Task objective | The expected output is every entry, repeated exactly.

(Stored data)
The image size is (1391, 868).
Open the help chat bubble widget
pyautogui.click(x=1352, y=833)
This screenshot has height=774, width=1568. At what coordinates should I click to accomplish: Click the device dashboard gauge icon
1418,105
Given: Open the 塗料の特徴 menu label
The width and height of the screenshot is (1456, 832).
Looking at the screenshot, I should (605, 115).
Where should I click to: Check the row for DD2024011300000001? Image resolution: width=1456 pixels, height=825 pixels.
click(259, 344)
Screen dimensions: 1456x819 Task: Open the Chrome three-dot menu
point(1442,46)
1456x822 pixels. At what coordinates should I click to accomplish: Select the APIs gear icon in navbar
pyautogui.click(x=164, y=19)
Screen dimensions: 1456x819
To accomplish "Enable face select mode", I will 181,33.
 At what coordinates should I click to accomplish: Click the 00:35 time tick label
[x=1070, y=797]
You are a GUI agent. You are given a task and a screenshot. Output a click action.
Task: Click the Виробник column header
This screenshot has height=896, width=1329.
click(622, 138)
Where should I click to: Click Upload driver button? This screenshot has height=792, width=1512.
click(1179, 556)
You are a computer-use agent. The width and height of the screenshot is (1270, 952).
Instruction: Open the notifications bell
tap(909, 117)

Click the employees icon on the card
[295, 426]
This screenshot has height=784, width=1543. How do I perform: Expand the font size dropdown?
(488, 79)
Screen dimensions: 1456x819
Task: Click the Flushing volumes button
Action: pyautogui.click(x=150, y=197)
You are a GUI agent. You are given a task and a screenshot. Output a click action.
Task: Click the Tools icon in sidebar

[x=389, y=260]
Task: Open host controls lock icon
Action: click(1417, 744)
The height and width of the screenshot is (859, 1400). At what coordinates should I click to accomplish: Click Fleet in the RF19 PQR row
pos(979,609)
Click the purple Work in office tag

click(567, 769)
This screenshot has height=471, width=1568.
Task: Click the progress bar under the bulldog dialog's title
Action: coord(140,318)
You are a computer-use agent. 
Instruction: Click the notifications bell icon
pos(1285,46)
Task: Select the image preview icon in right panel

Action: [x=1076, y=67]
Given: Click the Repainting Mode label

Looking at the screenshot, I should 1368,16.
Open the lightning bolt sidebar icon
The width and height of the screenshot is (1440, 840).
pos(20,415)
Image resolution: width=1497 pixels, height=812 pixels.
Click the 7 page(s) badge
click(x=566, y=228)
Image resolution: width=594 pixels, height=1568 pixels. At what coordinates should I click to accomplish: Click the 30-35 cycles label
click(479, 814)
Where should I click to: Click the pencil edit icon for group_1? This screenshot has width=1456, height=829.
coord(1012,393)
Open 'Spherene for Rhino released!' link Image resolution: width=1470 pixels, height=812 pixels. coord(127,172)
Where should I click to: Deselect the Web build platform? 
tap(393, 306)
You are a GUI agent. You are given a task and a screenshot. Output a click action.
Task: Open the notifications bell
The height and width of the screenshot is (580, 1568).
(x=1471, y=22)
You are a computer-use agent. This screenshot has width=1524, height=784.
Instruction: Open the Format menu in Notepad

Your solution |
The image size is (1391, 868).
Open the help chat bubble widget
pyautogui.click(x=1352, y=833)
This screenshot has height=774, width=1568. At what coordinates should I click to accomplish: Click the device dashboard gauge icon
1418,105
Given: Open the 塗料の特徴 menu label
The width and height of the screenshot is (1456, 832).
Looking at the screenshot, I should (605, 115).
Where should I click to: Check the row for DD2024011300000001? Image resolution: width=1456 pixels, height=825 pixels.
click(259, 344)
Screen dimensions: 1456x819 Task: Open the Chrome three-dot menu
point(1442,46)
1456x822 pixels. At what coordinates should I click to accomplish: Select the APIs gear icon in navbar
pyautogui.click(x=164, y=19)
Screen dimensions: 1456x819
To accomplish "Enable face select mode", I will 181,33.
 At what coordinates should I click to accomplish: Click the 00:35 time tick label
[x=1070, y=797]
You are a GUI agent. You are given a task and a screenshot. Output a click action.
Task: Click the Виробник column header
This screenshot has height=896, width=1329.
click(622, 138)
Where should I click to: Click Upload driver button? This screenshot has height=792, width=1512.
click(1179, 556)
You are a computer-use agent. The width and height of the screenshot is (1270, 952).
Instruction: Open the notifications bell
tap(909, 117)

Click the employees icon on the card
[295, 426]
This screenshot has height=784, width=1543. How do I perform: Expand the font size dropdown?
(488, 79)
Screen dimensions: 1456x819
Task: Click the Flushing volumes button
Action: pyautogui.click(x=150, y=197)
You are a GUI agent. You are given a task and a screenshot. Output a click action.
Task: Click the Tools icon in sidebar

[x=389, y=260]
Task: Open host controls lock icon
Action: click(1417, 744)
The height and width of the screenshot is (859, 1400). At what coordinates should I click to accomplish: Click Fleet in the RF19 PQR row
pos(979,609)
Click the purple Work in office tag

click(567, 769)
This screenshot has height=471, width=1568.
Task: Click the progress bar under the bulldog dialog's title
Action: coord(140,318)
You are a computer-use agent. 
Instruction: Click the notifications bell icon
pos(1285,46)
Task: Select the image preview icon in right panel

Action: [x=1076, y=67]
Given: Click the Repainting Mode label

Looking at the screenshot, I should 1368,16.
Open the lightning bolt sidebar icon
The width and height of the screenshot is (1440, 840).
pos(20,415)
Image resolution: width=1497 pixels, height=812 pixels.
Click the 7 page(s) badge
click(x=566, y=228)
Image resolution: width=594 pixels, height=1568 pixels. At what coordinates should I click to accomplish: Click the 30-35 cycles label
click(479, 814)
Where should I click to: Click the pencil edit icon for group_1? This screenshot has width=1456, height=829.
coord(1012,393)
Open 'Spherene for Rhino released!' link Image resolution: width=1470 pixels, height=812 pixels. coord(127,172)
Where should I click to: Deselect the Web build platform? 
tap(393, 306)
You are a GUI agent. You are given a task and a screenshot. Output a click action.
Task: Open the notifications bell
The height and width of the screenshot is (580, 1568).
(x=1471, y=22)
You are a computer-use agent. This screenshot has width=1524, height=784.
Instruction: Open the Format menu in Notepad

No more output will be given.